## INSTRUCTIONS FOR THE TASK
Can you rewrite the listing below with every "Screen dimensions:" swapped for "Screen size:" and nothing else changed?

(Source data)
· · ·

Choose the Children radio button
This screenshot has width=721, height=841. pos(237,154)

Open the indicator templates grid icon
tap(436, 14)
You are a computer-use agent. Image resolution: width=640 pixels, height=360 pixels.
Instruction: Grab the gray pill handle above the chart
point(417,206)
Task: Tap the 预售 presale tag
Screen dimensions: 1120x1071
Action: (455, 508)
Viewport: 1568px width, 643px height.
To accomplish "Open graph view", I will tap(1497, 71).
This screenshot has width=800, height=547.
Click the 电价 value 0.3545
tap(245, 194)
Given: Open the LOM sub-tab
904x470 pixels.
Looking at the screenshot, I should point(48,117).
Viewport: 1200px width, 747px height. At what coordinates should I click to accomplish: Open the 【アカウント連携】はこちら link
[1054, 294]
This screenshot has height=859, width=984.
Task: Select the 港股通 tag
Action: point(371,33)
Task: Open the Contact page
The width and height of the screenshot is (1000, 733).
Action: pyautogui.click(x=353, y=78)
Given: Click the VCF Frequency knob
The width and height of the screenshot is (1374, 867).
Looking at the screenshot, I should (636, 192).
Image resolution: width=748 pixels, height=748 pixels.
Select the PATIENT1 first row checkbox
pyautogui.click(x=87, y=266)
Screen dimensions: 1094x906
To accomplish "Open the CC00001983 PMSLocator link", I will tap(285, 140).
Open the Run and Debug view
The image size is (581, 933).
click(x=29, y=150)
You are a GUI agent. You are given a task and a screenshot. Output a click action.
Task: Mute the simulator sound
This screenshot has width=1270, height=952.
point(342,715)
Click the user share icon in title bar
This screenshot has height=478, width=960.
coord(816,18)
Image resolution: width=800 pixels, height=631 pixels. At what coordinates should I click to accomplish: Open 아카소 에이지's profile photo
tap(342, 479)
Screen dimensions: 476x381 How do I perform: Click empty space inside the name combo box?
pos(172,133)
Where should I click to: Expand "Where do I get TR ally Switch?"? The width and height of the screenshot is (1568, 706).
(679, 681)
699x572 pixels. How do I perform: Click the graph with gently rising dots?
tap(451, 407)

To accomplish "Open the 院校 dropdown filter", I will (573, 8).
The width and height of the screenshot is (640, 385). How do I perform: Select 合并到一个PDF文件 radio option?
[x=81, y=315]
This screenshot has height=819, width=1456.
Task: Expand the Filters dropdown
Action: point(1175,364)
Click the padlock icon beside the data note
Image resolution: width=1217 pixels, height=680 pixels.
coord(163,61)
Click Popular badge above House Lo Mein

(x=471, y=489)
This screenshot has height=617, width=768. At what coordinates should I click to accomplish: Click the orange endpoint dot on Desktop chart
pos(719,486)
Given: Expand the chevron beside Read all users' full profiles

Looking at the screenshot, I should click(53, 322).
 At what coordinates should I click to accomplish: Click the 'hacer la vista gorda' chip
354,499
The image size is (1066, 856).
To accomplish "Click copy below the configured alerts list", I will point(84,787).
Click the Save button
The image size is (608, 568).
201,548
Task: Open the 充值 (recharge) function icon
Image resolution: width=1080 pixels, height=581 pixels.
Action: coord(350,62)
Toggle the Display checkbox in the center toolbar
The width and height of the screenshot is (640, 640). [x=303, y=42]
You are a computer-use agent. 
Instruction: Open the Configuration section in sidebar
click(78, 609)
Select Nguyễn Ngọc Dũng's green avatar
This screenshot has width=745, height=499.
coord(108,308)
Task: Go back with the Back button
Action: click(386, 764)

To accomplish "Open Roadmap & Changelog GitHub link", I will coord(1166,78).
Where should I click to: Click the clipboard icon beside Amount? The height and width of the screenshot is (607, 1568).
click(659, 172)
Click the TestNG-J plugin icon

· · ·

## EXERCISE RESULT
Choose the Children radio button
This screenshot has width=721, height=841. pos(237,154)

Open the indicator templates grid icon
tap(436, 14)
You are a computer-use agent. Image resolution: width=640 pixels, height=360 pixels.
Instruction: Grab the gray pill handle above the chart
point(417,206)
Task: Tap the 预售 presale tag
Screen size: 1120x1071
Action: (455, 508)
Viewport: 1568px width, 643px height.
To accomplish "Open graph view", I will tap(1497, 71).
This screenshot has width=800, height=547.
Click the 电价 value 0.3545
tap(245, 194)
Given: Open the LOM sub-tab
904x470 pixels.
Looking at the screenshot, I should point(48,117).
Viewport: 1200px width, 747px height. At what coordinates should I click to accomplish: Open the 【アカウント連携】はこちら link
[1054, 294]
This screenshot has height=859, width=984.
Task: Select the 港股通 tag
Action: point(371,33)
Task: Open the Contact page
The width and height of the screenshot is (1000, 733).
Action: pyautogui.click(x=353, y=78)
Given: Click the VCF Frequency knob
The width and height of the screenshot is (1374, 867).
Looking at the screenshot, I should (636, 192).
Image resolution: width=748 pixels, height=748 pixels.
Select the PATIENT1 first row checkbox
pyautogui.click(x=87, y=266)
Screen size: 1094x906
To accomplish "Open the CC00001983 PMSLocator link", I will tap(285, 140).
Open the Run and Debug view
The image size is (581, 933).
click(x=29, y=150)
You are a GUI agent. You are given a task and a screenshot. Output a click action.
Task: Mute the simulator sound
This screenshot has width=1270, height=952.
point(342,715)
Click the user share icon in title bar
This screenshot has height=478, width=960.
coord(816,18)
Image resolution: width=800 pixels, height=631 pixels. At what coordinates should I click to accomplish: Open 아카소 에이지's profile photo
tap(342, 479)
Screen size: 476x381 How do I perform: Click empty space inside the name combo box?
pos(172,133)
Where should I click to: Expand "Where do I get TR ally Switch?"? The width and height of the screenshot is (1568, 706).
(679, 681)
699x572 pixels. How do I perform: Click the graph with gently rising dots?
tap(451, 407)

To accomplish "Open the 院校 dropdown filter", I will (573, 8).
The width and height of the screenshot is (640, 385). How do I perform: Select 合并到一个PDF文件 radio option?
[x=81, y=315]
This screenshot has height=819, width=1456.
Task: Expand the Filters dropdown
Action: point(1175,364)
Click the padlock icon beside the data note
Image resolution: width=1217 pixels, height=680 pixels.
coord(163,61)
Click Popular badge above House Lo Mein

(x=471, y=489)
This screenshot has height=617, width=768. At what coordinates should I click to accomplish: Click the orange endpoint dot on Desktop chart
pos(719,486)
Given: Expand the chevron beside Read all users' full profiles

Looking at the screenshot, I should click(53, 322).
 At what coordinates should I click to accomplish: Click the 'hacer la vista gorda' chip
354,499
The image size is (1066, 856).
To accomplish "Click copy below the configured alerts list", I will point(84,787).
Click the Save button
The image size is (608, 568).
201,548
Task: Open the 充值 (recharge) function icon
Image resolution: width=1080 pixels, height=581 pixels.
Action: coord(350,62)
Toggle the Display checkbox in the center toolbar
The width and height of the screenshot is (640, 640). [x=303, y=42]
You are a computer-use agent. 
Instruction: Open the Configuration section in sidebar
click(78, 609)
Select Nguyễn Ngọc Dũng's green avatar
This screenshot has width=745, height=499.
coord(108,308)
Task: Go back with the Back button
Action: click(386, 764)

To accomplish "Open Roadmap & Changelog GitHub link", I will coord(1166,78).
Where should I click to: Click the clipboard icon beside Amount? The height and width of the screenshot is (607, 1568).
click(659, 172)
Click the TestNG-J plugin icon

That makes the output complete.